Speech is Silver, Silence is Golden: Usurpers’ Deeds and Historians’ Verdicts in
Merovingian and Carolingian Chronicles
Gerald Schwedler, Historisches Seminar, Univ. Zürich
The presentation opened with a great joke about things unspoken to show the power, and argued that the Chronicles intentionally left things unsaid, like talking about the children of usurpers or certain revolutions, in order to make statements about the rights of certain people to rule.
“One Man’s Villain Is Another Man’s Hero”: Concepts Which Medieval
Historians Employed to Construct the Images of Central European Princes
as Good or Bad
Grischa Vercamer, Freie Univ. Berlin
The conclusion of the paper was that the sources he looked at portrayed the villains of the texts as cowardly, cunning and arrogant when they wished to convey disapproval of certain personalities.
“Wise as Solomon / Cruel as Rehoboam”: Ancient and Biblical Models for
Portraying Good and Bad Rulers in Medieval Central Europe
Robert Antonín, Ostravská Univ.
This presentation looked at who became the biblical and ancient models for kings, and showed that Constantine, David and Solomon were the most commonly used examples.
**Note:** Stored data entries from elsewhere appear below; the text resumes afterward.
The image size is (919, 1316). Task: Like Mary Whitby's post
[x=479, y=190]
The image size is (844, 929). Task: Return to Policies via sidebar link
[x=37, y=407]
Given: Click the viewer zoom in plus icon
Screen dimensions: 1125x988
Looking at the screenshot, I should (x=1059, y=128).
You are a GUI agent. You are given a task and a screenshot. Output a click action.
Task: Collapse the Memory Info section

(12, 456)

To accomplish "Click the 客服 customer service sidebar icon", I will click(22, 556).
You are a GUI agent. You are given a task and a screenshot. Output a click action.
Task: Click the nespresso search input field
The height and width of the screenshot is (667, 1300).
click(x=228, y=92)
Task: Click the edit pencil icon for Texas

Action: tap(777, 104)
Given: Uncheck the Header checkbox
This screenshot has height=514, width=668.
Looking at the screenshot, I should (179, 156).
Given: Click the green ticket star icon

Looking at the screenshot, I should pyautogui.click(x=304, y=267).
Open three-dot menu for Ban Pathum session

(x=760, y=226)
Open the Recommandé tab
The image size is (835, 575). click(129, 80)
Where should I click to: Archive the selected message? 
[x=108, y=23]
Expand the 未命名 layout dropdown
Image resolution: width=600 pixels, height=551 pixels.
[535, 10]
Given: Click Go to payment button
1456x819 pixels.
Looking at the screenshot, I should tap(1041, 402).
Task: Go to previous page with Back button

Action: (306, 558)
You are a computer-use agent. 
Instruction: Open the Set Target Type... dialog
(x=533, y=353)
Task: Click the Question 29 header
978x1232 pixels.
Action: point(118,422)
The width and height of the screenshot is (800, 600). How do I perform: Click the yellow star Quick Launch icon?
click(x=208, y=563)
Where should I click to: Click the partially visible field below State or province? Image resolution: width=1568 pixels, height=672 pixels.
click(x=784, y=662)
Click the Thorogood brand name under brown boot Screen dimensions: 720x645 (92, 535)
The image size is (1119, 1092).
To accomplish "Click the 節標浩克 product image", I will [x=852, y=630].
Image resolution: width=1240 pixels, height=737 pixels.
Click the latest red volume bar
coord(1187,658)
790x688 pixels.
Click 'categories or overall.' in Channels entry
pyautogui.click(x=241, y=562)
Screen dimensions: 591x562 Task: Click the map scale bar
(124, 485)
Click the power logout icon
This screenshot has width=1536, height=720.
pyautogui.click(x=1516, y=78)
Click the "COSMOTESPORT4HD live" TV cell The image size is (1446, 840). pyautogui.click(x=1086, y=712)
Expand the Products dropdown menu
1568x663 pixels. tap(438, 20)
In Search of Rule Models in Saint Erkenwald and Lydgate’s Saints Edmund and
Fredmund
Rebecca Huffman, Univ. of Michigan–Ann Arbor
What was interesting here was that these texts were presented to the king by Lydgate as instructional texts. However, Rebecca Huffman points out that the kings, although they are saints, are not always the most kingly (maybe not even the most saintly). It can't be said if this was intentional or not, but it is interesting that Lydgate would present the king with imperfect models.
1:30 - Scandinavian Studies
This session is always sponsored by the Society for the Advancement of Scandinavian Studies. Unfortunately I missed the first paper, but I'm sure it was interesting. However, here are the ones I did catch.
Playing with Conventions of Propriety: The Subversion of Etiquette in Lokasenna
Edward Currie, Cornell Univ.
This paper argued convincingly that Lokasenna is a parody of the values espoused in Havamal.
The Old Norse Equitan and the Dignity of Kingship
Molly Jacobs, Univ. of California–Berkeley
This presentation compared Marie de France's Equitan with the Old Norse translation done for Hakon Hakonarsson's court. The long epilogue on the Old Norse version is part of the amplification of the kingly roles implicit in the original text. The Old Norse version plays down the love aspects and plays up the king's responsibilities.
3:30 - The Icelandic Sagas as History
This session was sponsored by the New England Saga Society (NESS). For the last little while they have been podcasting about sagas at sagathingpodcast.wordpress.com and it has been very successful.
Moderate Heroism: Outlaw Family Sagas as Social Scripts and Spin Control
Randi Anderson, South Dakota State Univ.
This paper supported Theodore Andersson's conclusion that the main value in the sagas was not honour but moderation, showing how this manifests itself in the Outlaw sagas, and in Gisli's saga in particular. When Gisli is restrained the world moves forward as it should.
Viking Age Cleveland: A New Runic Inscription in Context
Pragya Vorha, Univ. of Leicester
Pragya and I had lunch one day. She is lovely and very knowledgeable. This presentation went over the finds and teh progress at the excavations in Cleveland, and specifically the runestone that they found at the site, since it is only the 18th Viking Age runestone discovered in England.
Visualizing Space and Place: A Literary Mapping Project of the Outlaw Sagas
Mary Catherine Kinniburgh, Graduate Center, CUNY
This presentation gave some great visuals for the outlaw sagas, showing visualizations for all of the place-names in the Outlaw Sagas and showing where the major centres are. It garnered the most questions during question period as people tried to understand the context of the information they were looking at.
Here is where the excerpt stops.